Is America’s past a tale of racism, sexism, and bigotry? Is it the story of the conquest and rape of a
continent? Is U.S. history the story of white slave owners who perverted the electoral process for
their own interests? Did America start with Columbus’s killing all the Indians, leap to Jim Crow
laws and Rockefeller crushing the workers, then finally save itself with Franklin Roosevelt’s New
Deal? The answers, of course, are no, no, no, and NO.
美国的过去是一个种族主义，性别歧视和偏执狂的奇谈怪论吗？是征服和强奸新大陆的故事吗？美国历史是白人奴隶主为了自己的利益为所欲为改变选举程序的故事吗？美国是从哥伦布杀害所有印第安人开始，然后一步跨到吉姆·克罗（Jim Crow） 法和镇压工人的洛克菲勒，最终凭借富兰克林·罗斯福（Franklin Roosevelt）新政而挽救的吗？答案当然是绝对否定的。
One might never know this, however, by looking at almost any mainstream U.S. history textbook.
Having taught American history in one form or another for close to sixty years between us, we are
aware that, unfortunately, many students are berated with tales of the Founders as self-interested
politicians and slaveholders, of the icons of American industry as robber-baron oppressors, and of
every American foreign policy initiative as imperialistic and insensitive. At least Howard Zinn’s A
People’s History of the United States honestly represents its Marxist biases in the title!

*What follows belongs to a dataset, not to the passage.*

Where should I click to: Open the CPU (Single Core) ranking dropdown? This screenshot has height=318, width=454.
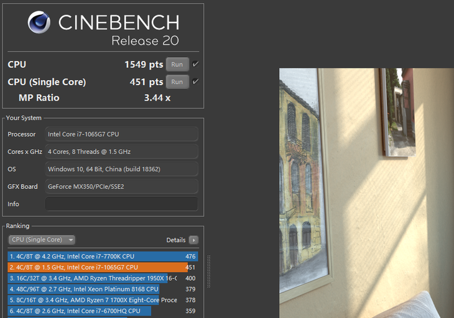[42, 240]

What is most amazing and refreshing is that the past usually speaks for itself. The evidence is there
for telling the great story of the American past honestly—with flaws, absolutely; with
shortcomings, most definitely. But we think that an honest evaluation of the history of the United
States must begin and end with the recognition that, compared to any other nation, America’s past
is a bright and shining light. America was, and is, the city on the hill, the fountain of hope, the
beacon of liberty. We utterly reject “My country right or wrong”—what scholar wouldn’t? But in
the last thirty years, academics have taken an equally destructive approach: “My country, always
wrong!” We reject that too.
最令人惊奇和令人耳目一新的是，历史通常可以自我澄清。证据就在那里，并诚实地讲述美国人过去的伟大故事-绝对有缺陷，肯定有不足。 但是我们认为，对美国历史的诚实评估自始自终必需承认，与任何其它国家相比，美国的历史是一束明亮而闪耀之光。美国过去和现在都是山巅之市，希望源泉， 自由灯塔。我们完全拒绝“我的国家是对还是错” –什么学者不会？但是，在过去的三十年，学者们采取了同样具有破坏性的方法：“我的国家，永远错误！”我们也拒绝这一观点。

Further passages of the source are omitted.